> _Do this_:
Rewrite all the entries below, swapping "bubble" for "balloon" and changing nothing else. Leave the pictures out.
= = = = = = =
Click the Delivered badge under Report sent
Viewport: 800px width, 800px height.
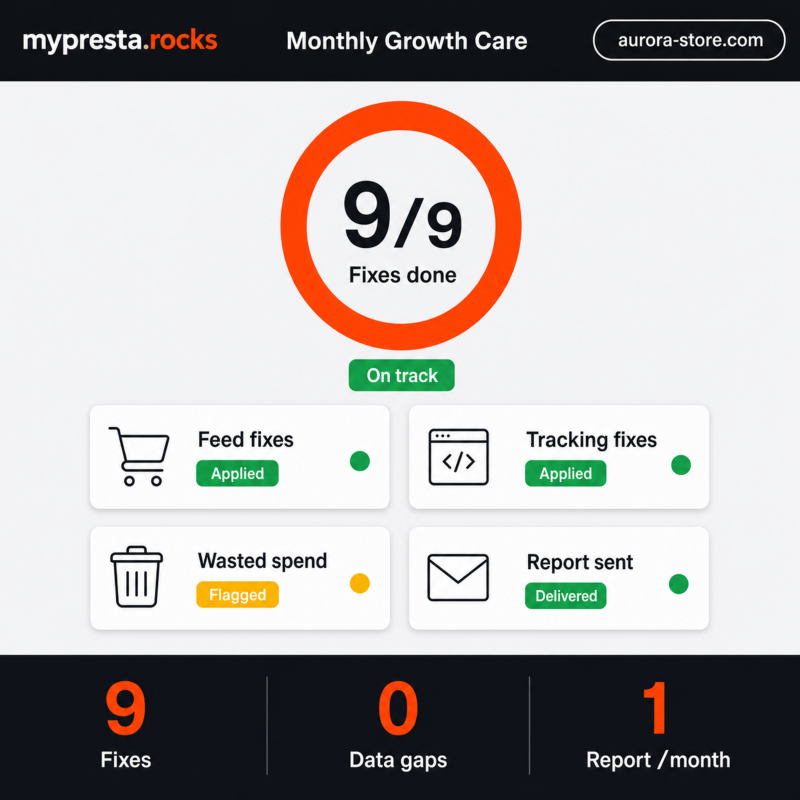565,595
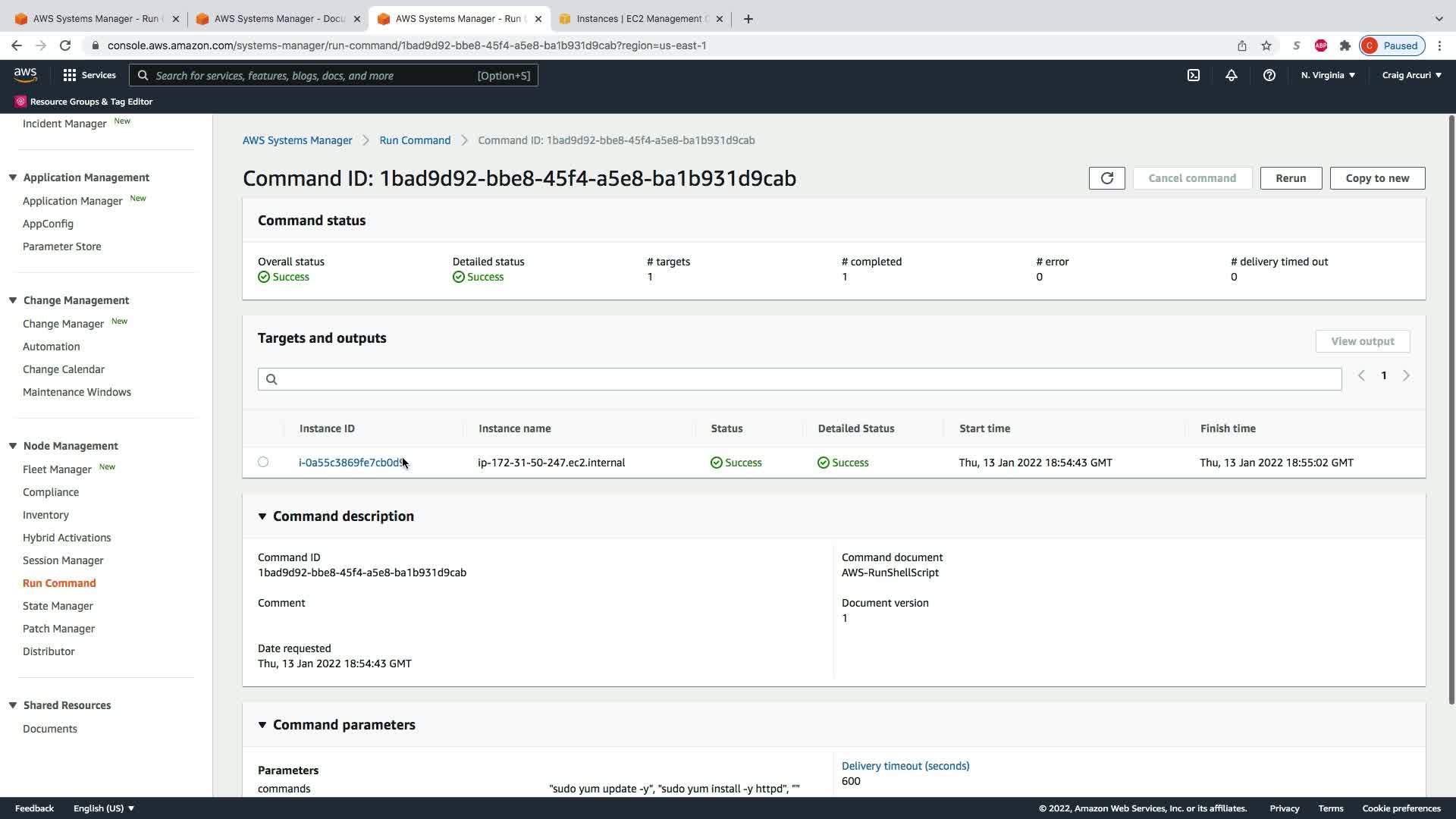The height and width of the screenshot is (819, 1456).
Task: Click the Rerun button
Action: (x=1291, y=178)
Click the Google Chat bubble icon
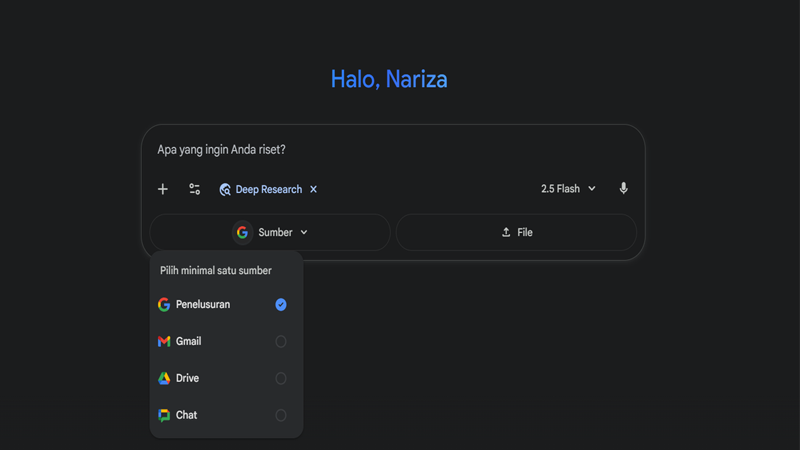Viewport: 800px width, 450px height. tap(164, 415)
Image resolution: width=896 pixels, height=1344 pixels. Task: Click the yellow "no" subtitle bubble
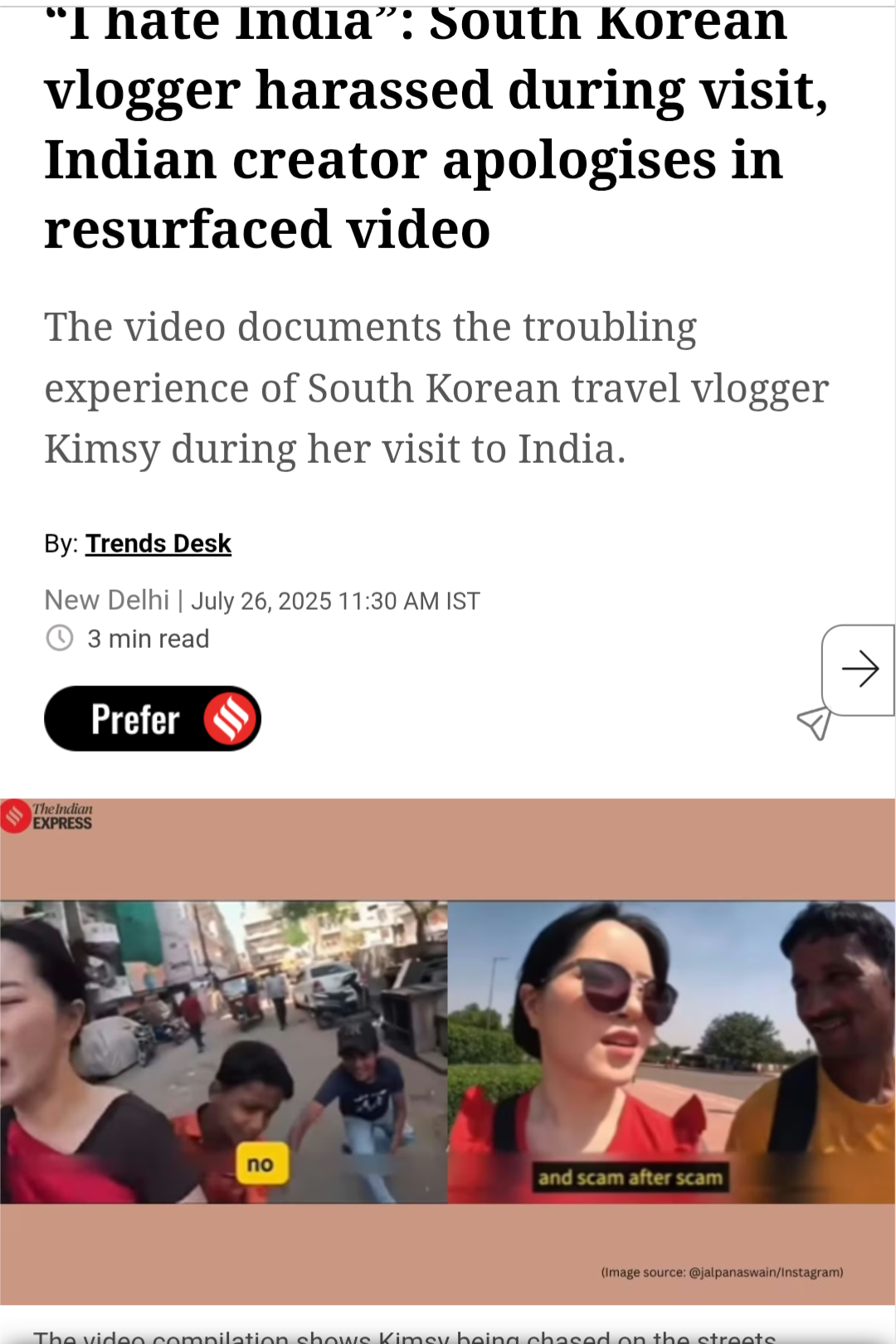[x=262, y=1164]
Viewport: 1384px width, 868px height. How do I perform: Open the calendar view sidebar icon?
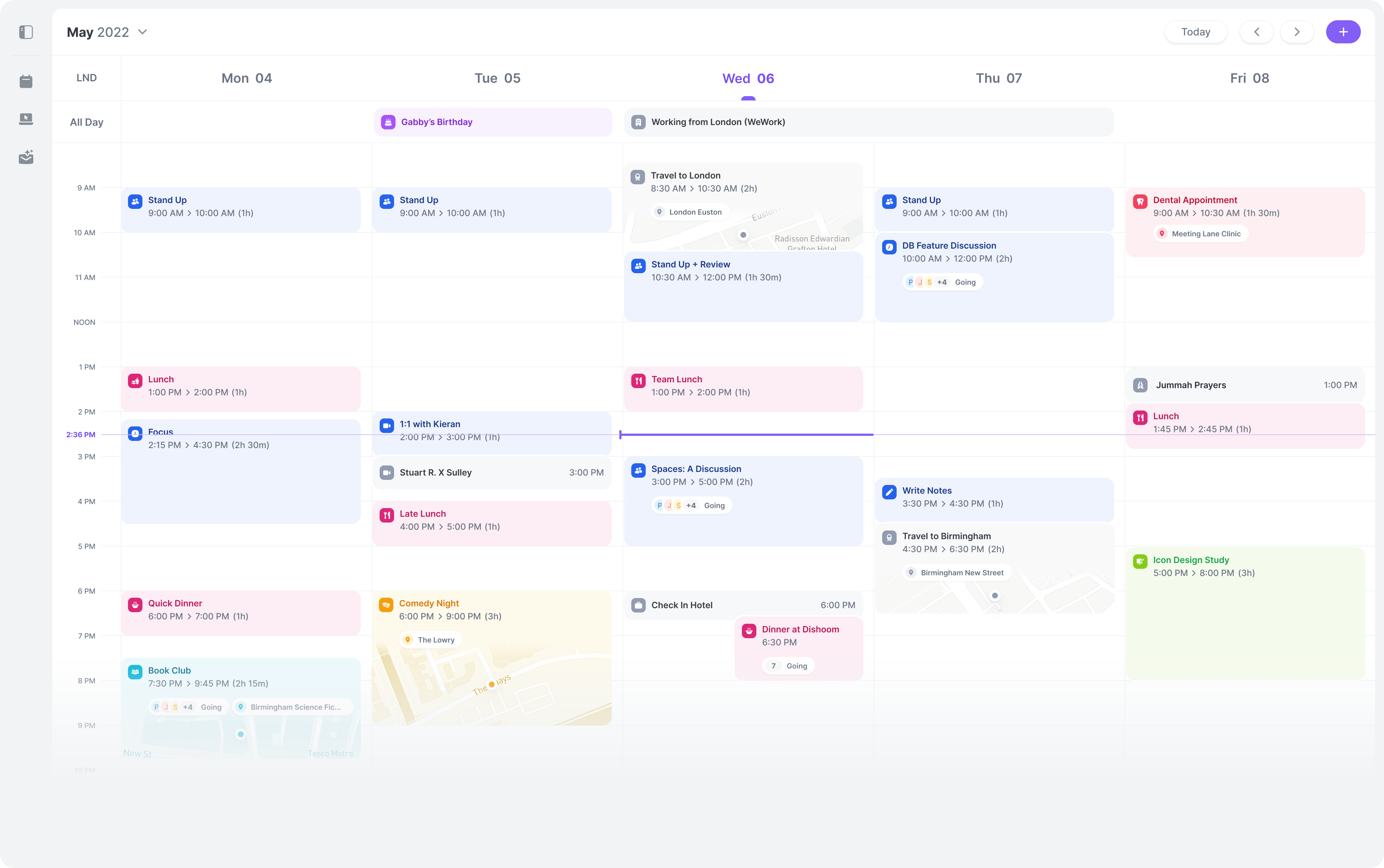point(26,81)
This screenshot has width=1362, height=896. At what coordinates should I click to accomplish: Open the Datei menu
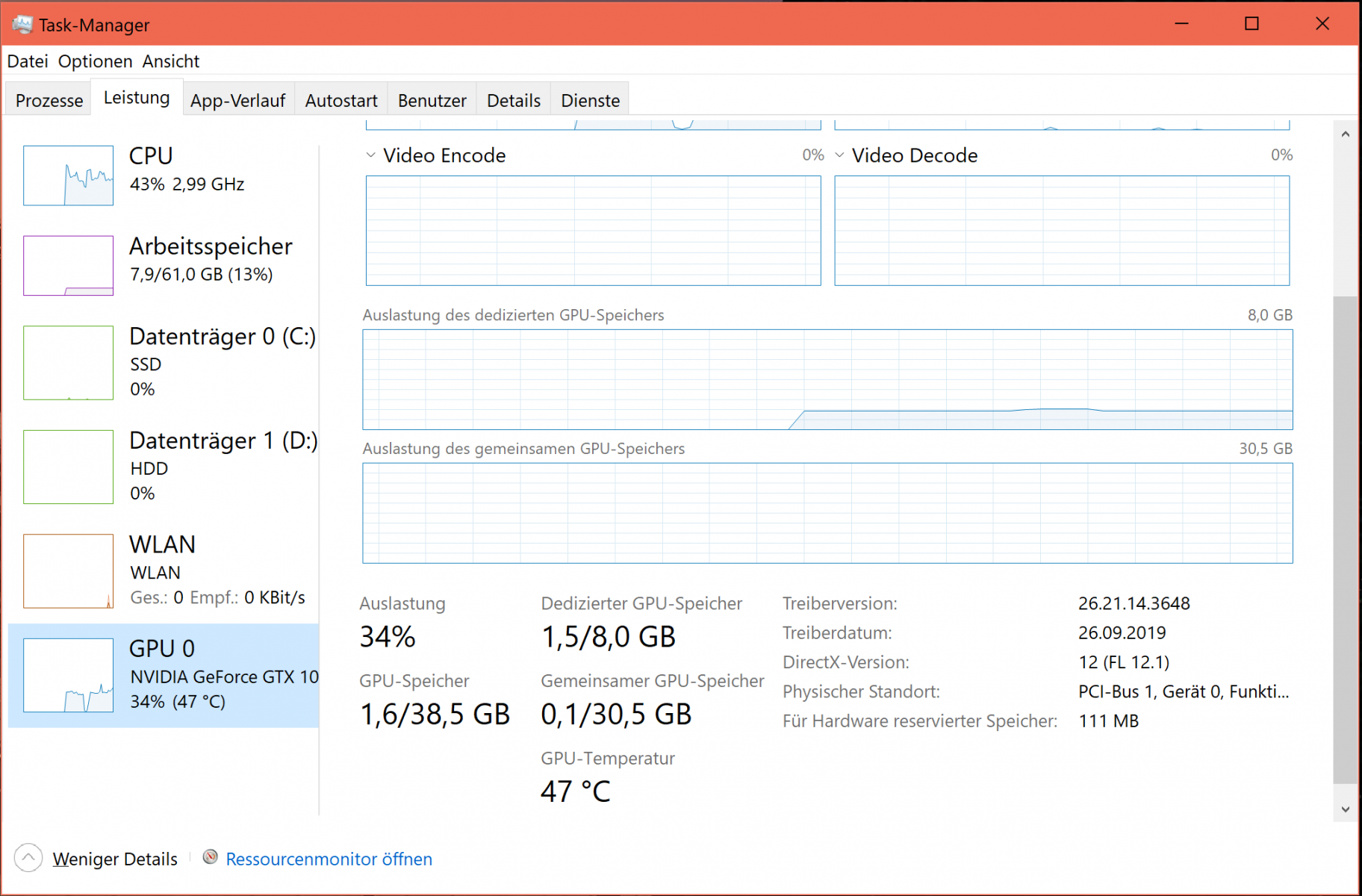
= = = = = = =
> _Solution below_:
Click the Delivered badge under Report sent
Viewport: 800px width, 800px height.
565,595
The height and width of the screenshot is (819, 1456).
Task: Click the Rerun button
Action: (x=1291, y=178)
Click the Google Chat balloon icon
Viewport: 800px width, 450px height. tap(164, 415)
Image resolution: width=896 pixels, height=1344 pixels. Task: Click the yellow "no" subtitle balloon
[x=262, y=1164]
Viewport: 1384px width, 868px height. How do I perform: Open the calendar view sidebar icon?
point(26,81)
This screenshot has width=1362, height=896. At what coordinates should I click to accomplish: Open the Datei menu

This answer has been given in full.